Copy the records word for word, starting at the line with "Given: Click the Themes window icon" and going to the end of the records, with both ends included. Don't include the pictures in your answer.

Stored dataset items
╭──
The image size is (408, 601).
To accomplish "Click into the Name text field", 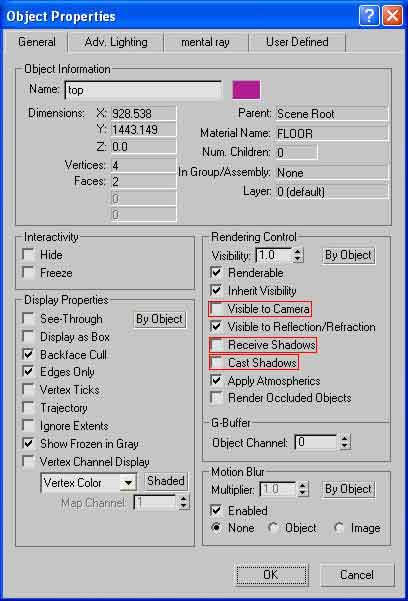I will point(143,90).
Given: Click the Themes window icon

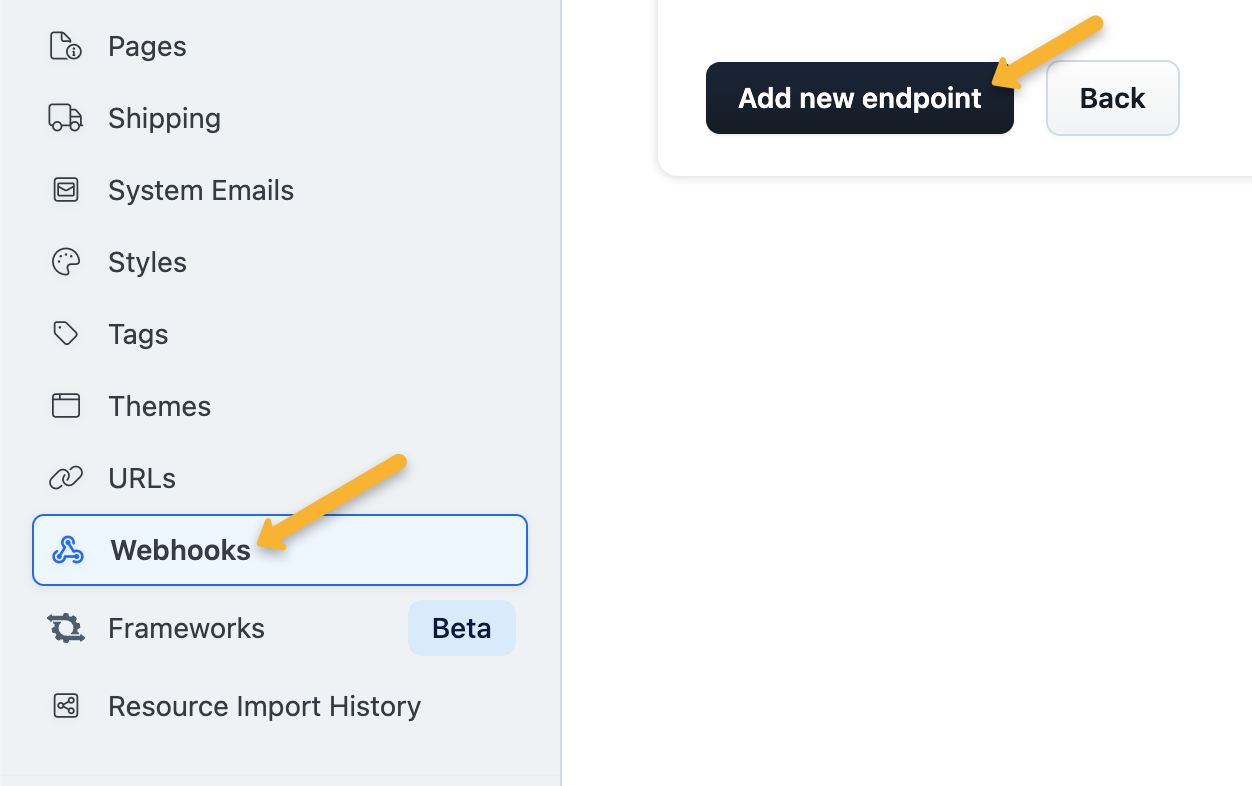Looking at the screenshot, I should point(66,406).
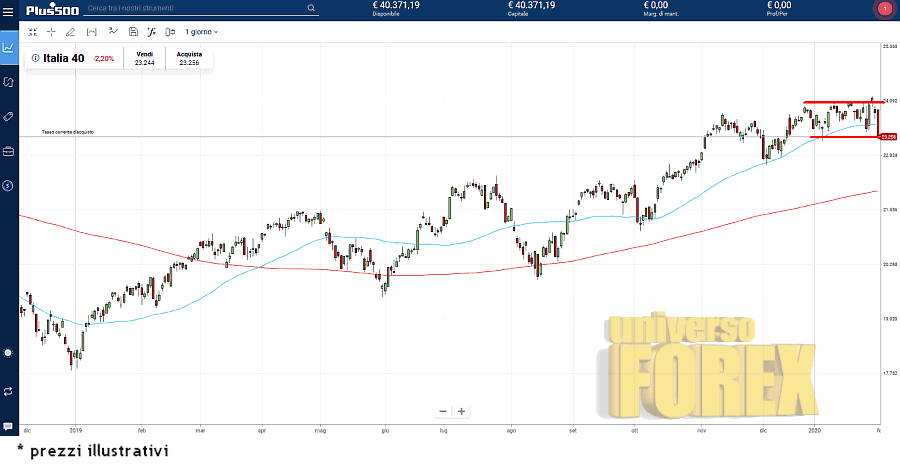This screenshot has width=900, height=466.
Task: Zoom out chart with minus button
Action: 443,411
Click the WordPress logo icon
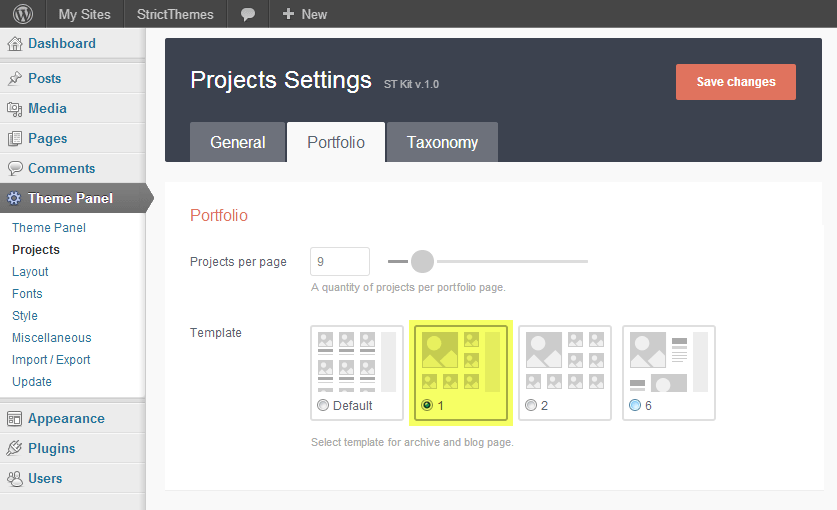Viewport: 837px width, 510px height. coord(22,14)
╰──
PROBLEM SOLUTION
Given: Click the Themes window icon

Looking at the screenshot, I should point(66,406).
This screenshot has width=900, height=466.
Task: Zoom out chart with minus button
Action: 443,411
Click the WordPress logo icon
Viewport: 837px width, 510px height. coord(22,14)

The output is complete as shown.